In the graph on the right panel, CDC data show a breakdown by age, demonstrating which age groups are most affected by acute HCV. The important observation is that new cases of acute HCV increased among the younger population—the highest incidence being in the group 20-29 years of age. This of course, includes women of childbearing age. As previously noted, this rise in acute HCV infection is related to the opioid epidemic.
This slide demonstrates the increase in HCV incidence from 2006-2012 and that the largest increase has been in rural—as opposed to urban—areas, paralleling the burgeoning opioid epidemic. During this period, there has been a regional doubling of heroin use. In an analysis from Kentucky, Tennessee, Virginia, and West Virginia, 3 of 4 people who inject drugs had a history of prescription opioid use before initiating injection-drug use. This demonstrates what we now understand about the opioid epidemic: It often starts with misuse of prescription medications, which then leads to injection-drug use. Many of the individuals who are affected began taking opioid medications at young ages—often before 20 years of age.
In a separate meta-analysis, it was found that HCV incidence was 17% higher in women who inject drugs compared with men who inject drugs.
In this study, which specifically looked at HCV in women, investigators retrospectively pooled data from 2 databases: the National Notifiable Diseases Surveillance System and the Quest Diagnostics laboratory database. The graph depicting trends over time shows that starting in 2012, women 15-44 years of age had higher rates of acute HCV infection compared with women 45-64 years of age. Before that time, the baby boomer age group (ie, those 45-64 years of age) was at highest risk of HCV infection, but these data tell us that risk has become higher in younger people and, in particular, women of reproductive age.
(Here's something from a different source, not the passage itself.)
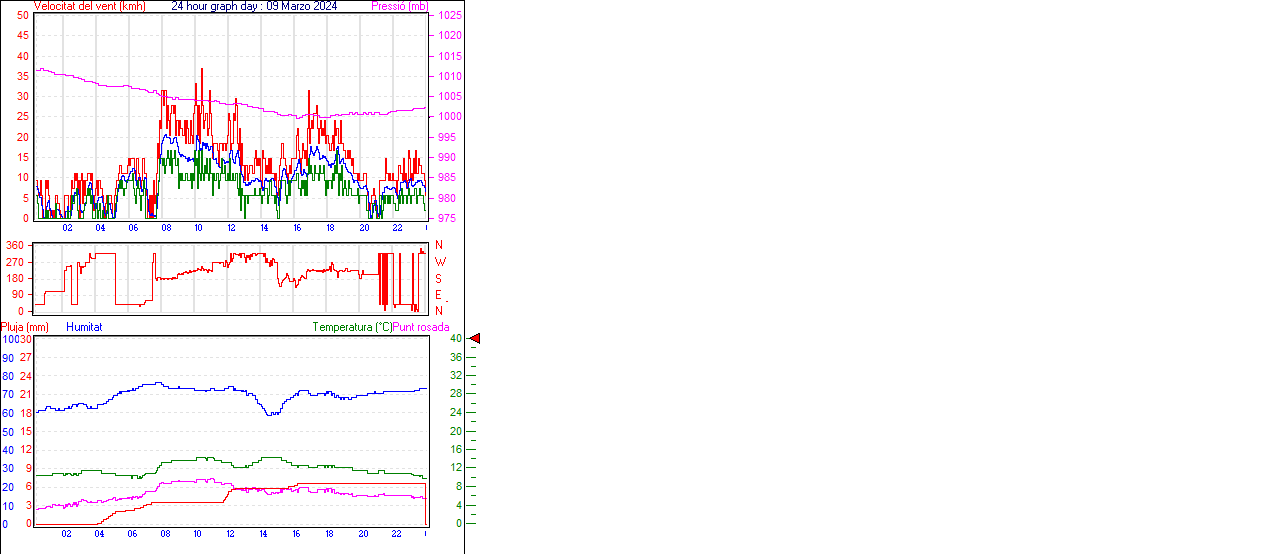Screen dimensions: 1280x554
Task: Click the '24 hour graph day' title
Action: click(x=254, y=6)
Why might women be at higher risk? Studies have shown that women who inject drugs have higher incidence of HIV and higher rates of injection-related risk behaviors compared with men who inject drugs; these same injection risk behaviors put them at risk for HCV. They also have higher rates of equipment and syringe sharing. More women use injection equipment after their male partners than males after their female partners, and more women are injected by others, as opposed to injecting themselves.
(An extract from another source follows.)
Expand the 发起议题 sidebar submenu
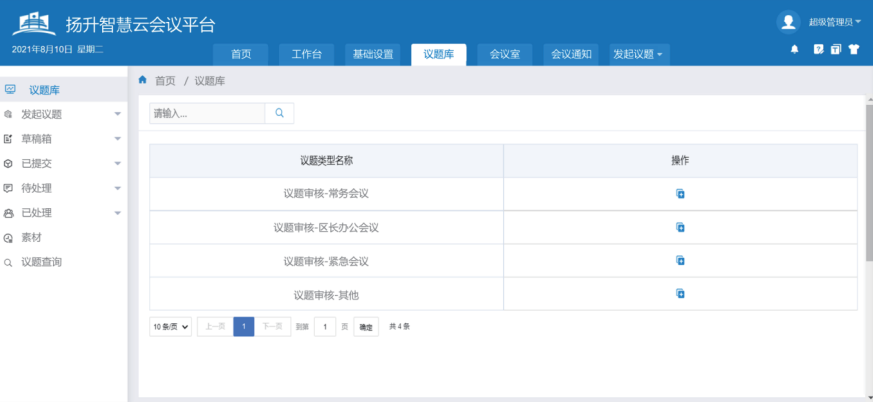point(117,114)
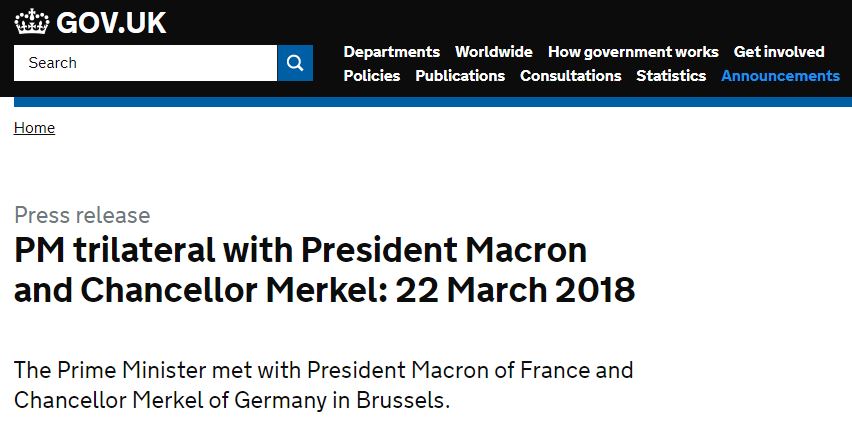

Women are more likely than men to participate in injection-drug behavior with their sexual partners, and these overlapping sexual and injecting partnerships may increase their risk behaviors. Finally, women who inject drugs may face stigma and may be less likely to participate in harm-reduction services.
Because of these patterns, women of childbearing age may be at increased risk of acquiring HCV infection. Therefore, it is critical to counsel women on harm-reduction services and safe injection practices to avoid HCV infection and reinfection.
Paralleling the rise in HCV incidence among younger women, there also has been an increase in HCV infections among women during pregnancy. On the slide are data from a large, retrospective study of live births in the United States from 2009-2017. The panel on the left documents a significant increase in HCV prevalence during pregnancy, particularly among non-Hispanic White women. Reported prevalence of maternal HCV infection increased by 161% over this period.
It is important to note that, although there is a clear recognition of how the opioid epidemic has led to increased HCV infections among young women during this period, the increases may also in part reflect increased testing of this population and identification of more cases.